In accordance with the ruling of this Court in Intia, we agree with petitioner PRA that these provisions should be read together with P.D. No. 985 and P.D. No. 1597, particularly Section 6 of P.D. No. 1597.[21] Thus, notwithstanding exemptions from the authority of the Office of Compensation and Position Classification granted to PRA under its charter, PRA is still required to 1) observe the policies and guidelines issued by the President with respect to position classification, salary rates, levels of allowances, project and other honoraria, overtime rates, and other forms of compensation and fringe benefits and 2) report to the President, through the Budget Commission, on their position classification and compensation plans, policies, rates and other related details following such specifications as may be prescribed by the President.

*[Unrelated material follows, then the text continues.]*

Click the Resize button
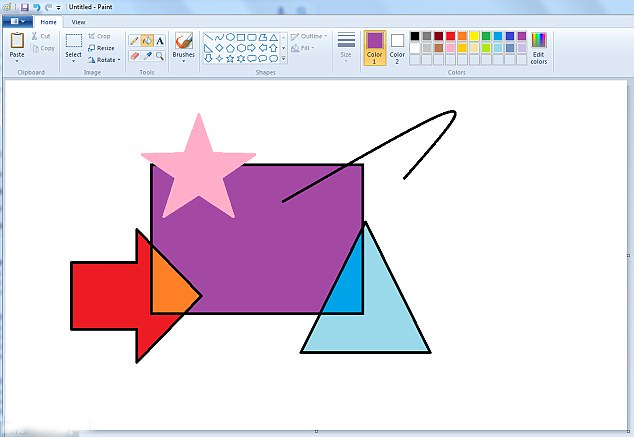Image resolution: width=634 pixels, height=437 pixels. [100, 48]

Despite the power granted to the Board of Directors of PRA to establish and fix a compensation and benefits scheme for its employees, the same is subject to the review of the Department of Budget and Management. However, in view of the express powers granted to PRA under its charter, the extent of the review authority of the Department of Budget and Management is limited. As stated in Intia, the task of the Department of Budget and Management is simply to review the compensation and benefits plan of the government agency or entity concerned and determine if the same complies with the prescribed policies and guidelines issued in this regard. The role of the Department of Budget and Management is supervisorial in nature, its main duty being to ascertain that the proposed compensation, benefits and other incentives to be given to PRA officials and employees adhere to the policies and guidelines issued in accordance with applicable laws.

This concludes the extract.